Otro punto de vista fue expresado por Saika et al.16 que señalaron que la edad no es un factor determinante en la selección del método de derivación urinaria, y consideraron que la reconstrucción con neovejiga tras la cistectomía por cáncer de vejiga es el método de elección incluso en pacientes ancianos si la condiciones basales del paciente lo permiten.

Algunos autores sostienen que las consideraciones sobre calidad de vida en el momento actual son de una importancia fundamental para valorar los resultados de una intervención quirúrgica y son una de las razones principales a la hora de elegir la derivación urinaria tras una cistectomía radical17.

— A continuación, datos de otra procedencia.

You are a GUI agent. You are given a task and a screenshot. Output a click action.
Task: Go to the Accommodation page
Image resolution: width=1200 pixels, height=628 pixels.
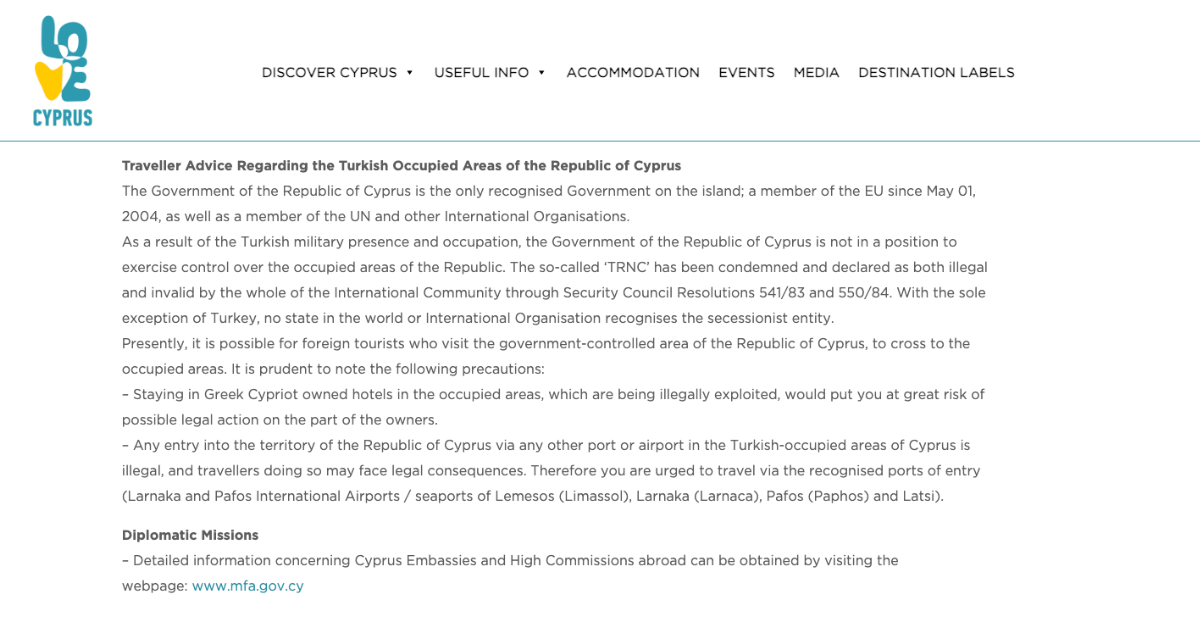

Siguiendo esta línea, Gerharz et al. realizaron una búsqueda exhaustiva del MEDLINE para examinar los resultados de la derivación urinaria con neovejiga vs derivación cutánea continente y/o sustitución ortotópica de la vejiga con respecto a la calidad de vida o conceptos similares. Los autores concluyeron que los estudios existentes no son capaces de demostrar que la reconstrucción continente tras la cistectomía radical es superior a la derivación urinaria18.

A pesar de que los problemas urinarios y la disfunción sexual son comunes a todos los métodos de derivación urinaria, Saika et al. en 2007 publicaron que la calidad de vida relacionada con la salud parece relativamente buena en pacientes ancianos tras la cistectomía radical por cáncer de vejiga independientemente del tipo de derivación urinaria elegida19.

Nosotros hemos comparado la calidad de vida y supervivencia global de pacientes con cistectomía con un grupo control de 29 pacientes afectos de cáncer infiltrante de vejiga pero que rechazaron la intervención de cistectomía radical.

Varios ítems pre y postoperatorios fueron comparados (aspectos funcionales, síntomas, calidad de vida e impacto económico), y la valoración realizada mostró una mejoría significativa en casi todos los parámetros valorados 6 meses tras la cirugía. La comparación con un grupo de pacientes con cáncer infiltrante de vejiga pero que rechazaron la cirugía, ha reforzado el concepto de que la cistectomía radical y derivación urinaria simple, como la ureterostomía cutánea, es una alternativa viable comparado con la no-intervención en pacientes ancianos con múltiples comorbilidades. No obstante, los resultados en supervivencia global confirman una ventaja clara a corto y medio plazo en el grupo tratamiento comparado con el grupo sin tratamiento.

Aunque la supervivencia global a los 5 años es similar, estos resultados se pueden justificar por un número de muertes relacionadas con la edad y no relacionadas con el cáncer en el grupo tratado con cistectomía; en cualquier caso, la calidad de vida de los supervivientes en ambos grupos a los 5 años todavía resulta significativamente mejor en el grupo tratamiento.

La baja tasa de complicaciones postoperatorias significativas y baja mortalidad hace que la elección de ureterostomías cutáneas todavía más ventajosa especialmente para un grupo grande de pacientes que en nuestra experiencia precisan numerosos ingresos por hematuria y anemización. En algunos casos la cirugía se realizó para salvarle la vida al paciente.

Los resultados de este estudio muestran que en pacientes ancianos con alto riesgo quirúrgico afectos de cáncer de vejiga infiltrante, que frecuentemente causa ingresos de repetición, la elección de una cistectomía radical en combinación con la ureterostomía cutánea representa una alternativa válida dados sus beneficios en términos de calidad de vida, supervivencia, y tasas de complicaciones.

En conclusión, aunque la cistectomía radical se considera, incluso en pacientes ancianos, una alternativa viable de tratamiento, la ureterostomía cutánea debe ser preferida en pacientes ancianos seleccionados de alto riesgo porque se puede realizar de forma rápida y fácil reduciendo el tiempo operatorio, de la estancia hospitalaria y todas las complicaciones relacionadas con la cirugía y una estancia hospitalaria prolongada.

Nuestros datos confirman que la ureterostomía cutánea se tolera bien en los pacientes ancianos de alto riesgo y los resultados obtenidos parecen mostrar una mejoría significativa en la calidad de vida, comparado con no-tratamiento, en aquellos pacientes que de otra forma presentarían complicaciones mayores y baja calidad de vida.

Conflicto de intereses

Los autores declaran no tener ningún conflicto de intereses.